Es beginnt im Schwitzzelt – ein kleiner Bau, oval und niedrig gebaut. Ein Mann kann im Innern nicht aufrecht stehen. Zuerst wird ein Astgerüst errichtet, das man dann mit Fellen bedeckt. Im Loch in der Mitte werden die draußen erhitzten Steine abgelegt und mit Wasser übergossen. Mit dem Schwitzzelt verbinden sich zahlreiche bedeutsame Rituale. Wichtig sind dabei die Steine, das Feuer, die Ausrichtung des Zelts, der Weg zwischen Zelt und Feuer, die Wassermengen und die Art und Weise des Gießens und die Häufigkeit, mit der das Zelt geöffnet wird. Ich will diese Dinge nicht im Detail ausführen und mich mit der Bemerkung begnügen, daß die Zeremonie des Schwitzzelts ein detailliertes, komplexes, durchdachtes und sehr symbolisches Ritual ist. Hauptziel ist die Reinigung des Badenden, seine Vorbereitung auf die schwierige Aufgabe, den Traum oder die Vision zu erlangen. Meine Helfer, die sich um das Feuer und die Steine kümmerten, waren Canka und Cuwignaka.
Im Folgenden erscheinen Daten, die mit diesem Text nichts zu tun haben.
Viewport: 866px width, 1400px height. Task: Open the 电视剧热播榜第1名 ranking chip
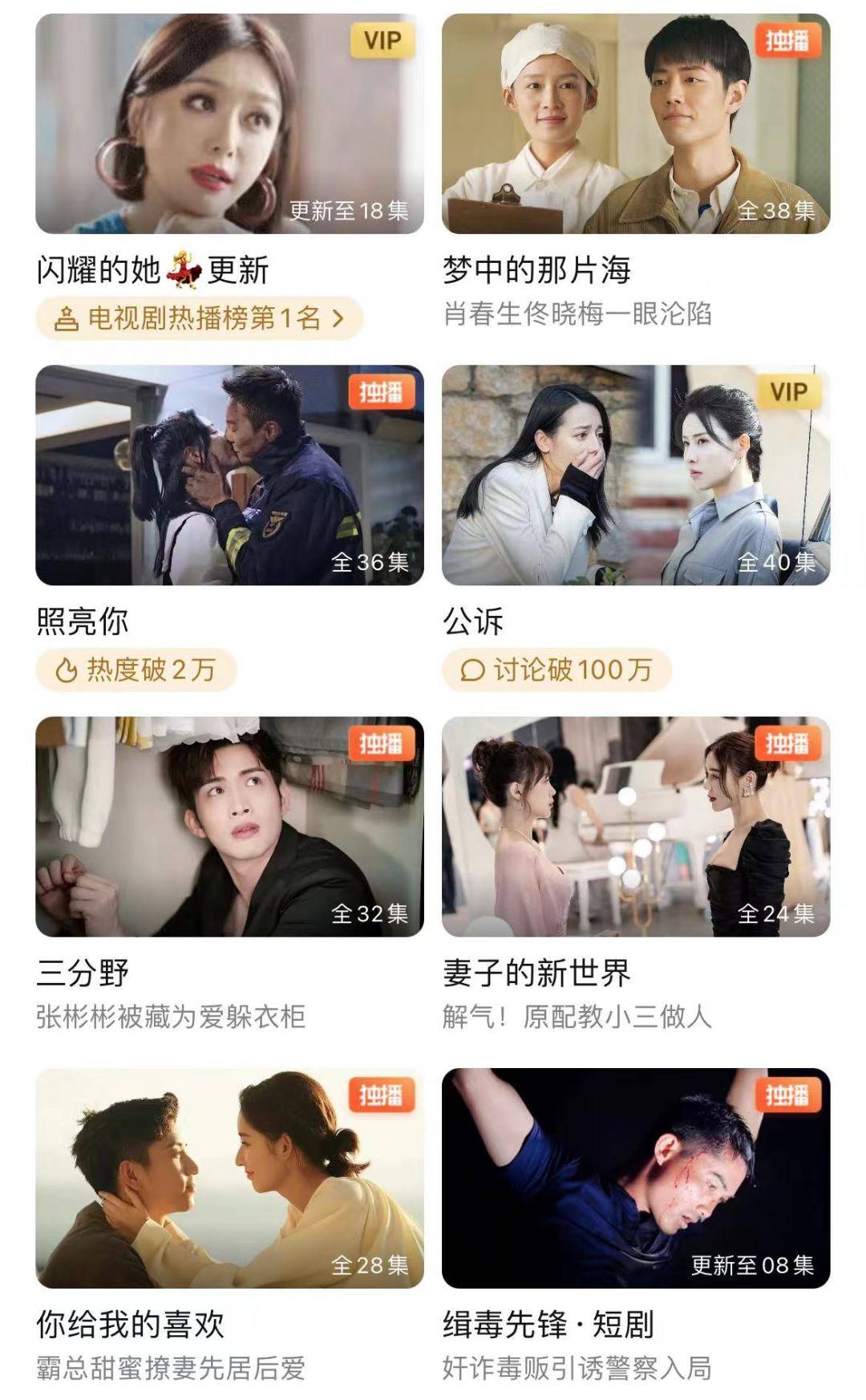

Ich folgte dem vorgeschriebenen Ritual nicht in jeder Beziehung; zum einen, weil ich gewisse Vorbehalte hatte und an die Existenz der Medizinwelt nicht recht glauben konnte, zum anderen, weil ich kein Kaiilakrieger war. Meine Überlegungen und Entscheidungen in diesem Punkt wurden von Canka und Cuwignaka respektiert. Gleichwohl hat man viel Zeit zum Nachdenken, während man da allein im abgedunkelten Innern des Schwitzzeltes sitzt, den Kopf zwischen die Knie gedrückt, um in der ungeheuren Hitze nicht ohnmächtig zu werden. Es ist sicher nicht übel, wenn der Mensch ab und zu allein ist und Zeit zum Nachdenken hat. Es ist jedenfalls eine ausgezeichnete Gelegenheit zur Selbsterfahrung.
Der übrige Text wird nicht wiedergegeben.